July 4, 2012 – Independence Day offers a prime opportunity to reflect on one of the great paradoxes of contemporary American culture: independence and interdependence are not, as is commonly assumed, mutually exclusive concepts.
We are not either self-reliant, autonomous agents or cooperative, interconnected beings. Clearly, we are both. Paradoxically, we are simultaneously individuals and members of a society. Our freedom to be independent is not only not hindered by our willingness to act in cooperative, altruistic, compassionate ways – rather, it is enhanced.
Life, liberty, and happiness are the products of true freedom. Most of us know from first-hand experience that sensations of happiness and contentment rarely stem from selfish acts; on the contrary, the most profound joy comes most often from acts of generosity and caring.
Indeed, as a society it would benefit us to become more independent and self-sufficient in many ways – the more food, energy, and financially independent we can become as individuals, the stronger we become as people, communities, and as a nation.
Here in the US the words freedom and independence are so often coupled with the romanticized American idea of the “rugged individual”. We are taught from an early age that we are separate from our neighbors and our environment, that to achieve success we must compete, and that the only success that matters is financial success.
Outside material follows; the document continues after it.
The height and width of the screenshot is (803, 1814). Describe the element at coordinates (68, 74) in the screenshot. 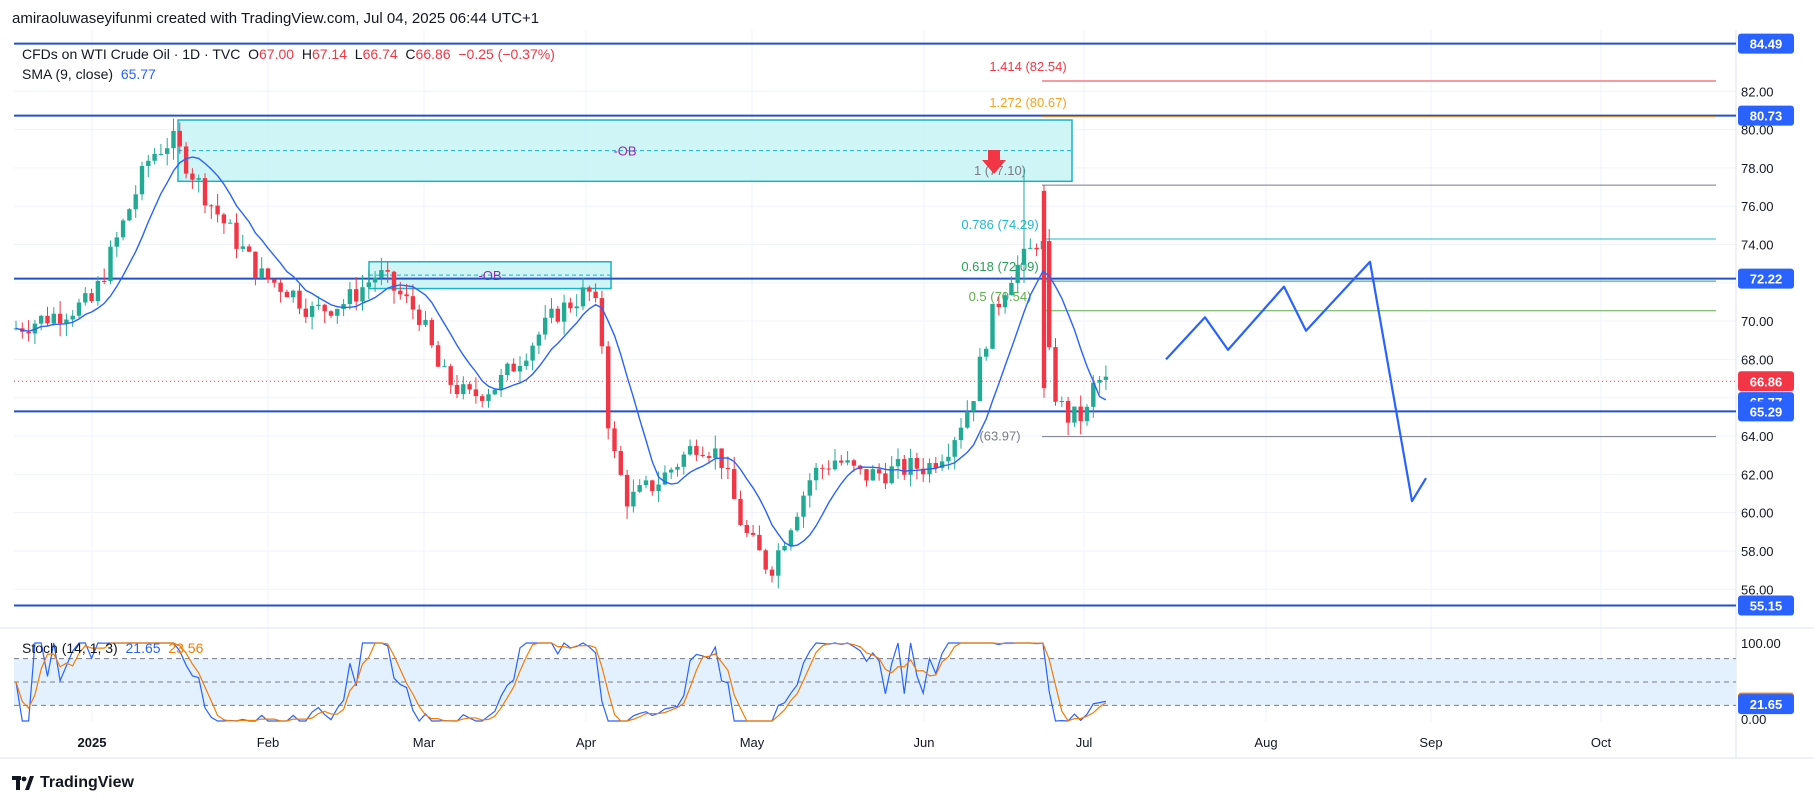

I see `sma-label: SMA (9, close)` at that location.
Now is a good time to ask ourselves: have these principles led us to become healthy, happy people? Are we achieving the kind of wealth we have been striving for? Are we truly free in a society that has a different, far more lenient set of laws for the wealthy? Would we be freer and therefore more independent if we could choose paths that diverge from the limited ones advocated by the powers-that-be?
The beauty of our society is that we have the freedom to make choices that result in greater health and contentment for ourselves, our families, and our planet. Sadly, so few of us exercise these freedoms, in part because we have not been invited to embrace the paradox that to become the most profoundly free we must become profoundly interdependent.